The EU’s New Infantilism

The Times has a devastating editorial on the direction of the EU which highlights the intellectual bankruptcy of Jacques Chirac:

Unfortunately, there appears to be a severe shortage of brainpower at the highest level in France. Even though more jobs will be created than lost, the prospect of any redundancies means the directive has been attacked by the Socialist Party and the trade unions. Not to be outdone, M Chirac has jumped on the bandwagon, seized the wheel, and chose a dinner on Tuesday to condemn liberal market principles as “the new communism of our age”.

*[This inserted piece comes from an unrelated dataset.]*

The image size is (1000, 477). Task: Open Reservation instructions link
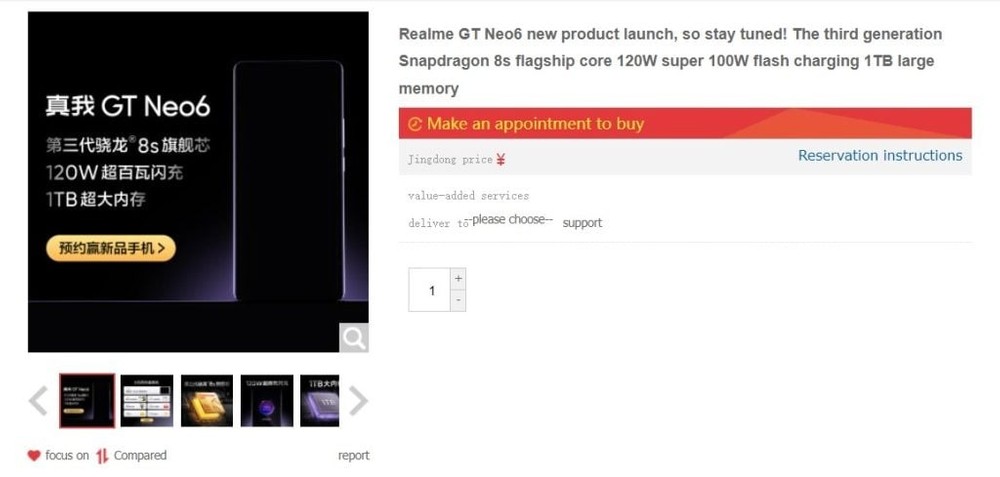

This will be a surprise to those who had the misfortune to spend time in the labour camps. In reality, what this sad saga and his ludicrous statement illustrate is that Chiracism is the new infantilism of our era. His crass protectionism is naked populism pure and simple. In a similar vein, as part of yet another political tack, he opted yesterday to embrace the cause of poverty in the Third World (as if those souls had not suffered enough) and this despite his unrelenting refusal to contemplate the wholesale overhaul of a Common Agricultural Policy that condemns millions of people there to abject misery.

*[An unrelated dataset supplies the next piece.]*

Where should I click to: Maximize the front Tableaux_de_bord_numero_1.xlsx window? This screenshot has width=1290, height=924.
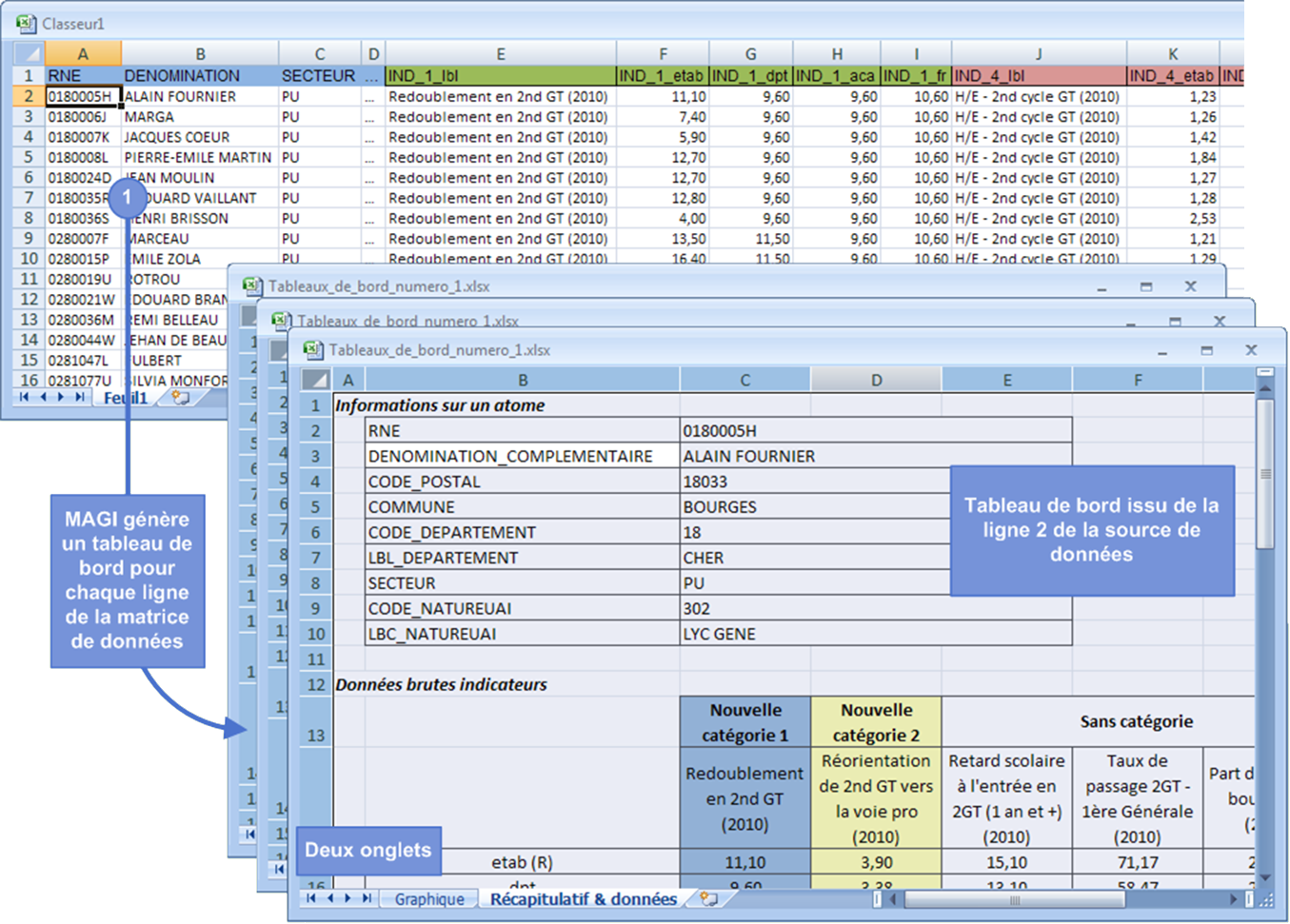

France is threatening to kill the EU’s Services Directive, which would allow easier employment across national borders in the EU. If the European system is supposed to be a common market, you can’t have restrictive rules that prevents a French architect from seeking employment in Germany. However, the idea that maybe, just maybe, these rules would cause French workers to lose their jobs has the powerful French labor unions up in arms. France wants everyone to subjugate themselves to the EU, but when it comes to actually making sacrificies themselves, it’s mais non!

Of course, Chirac is scrambling to ensure that France’s May 29 referendum on the EU Constitution passes despite the fact that a majority of French voters plan to vote against it. EU integration has been sold for years as way of making Europe more competitive against the United States and a way of bringing prosperity to all of Europe. Yet so long as Chirac and his band of énarque cronies continue to run things, the public is right to be skeptical.

Europe badly needs a dose of dynamic and progressive leadership. So long as you have corrupt kleptocrats like Chirac impudently lecturing everyone about how free markets are the “communism of our age” it’s clear that the current leadership in Europe is more interested in posturing and power than it is about creating a stable federal Europe.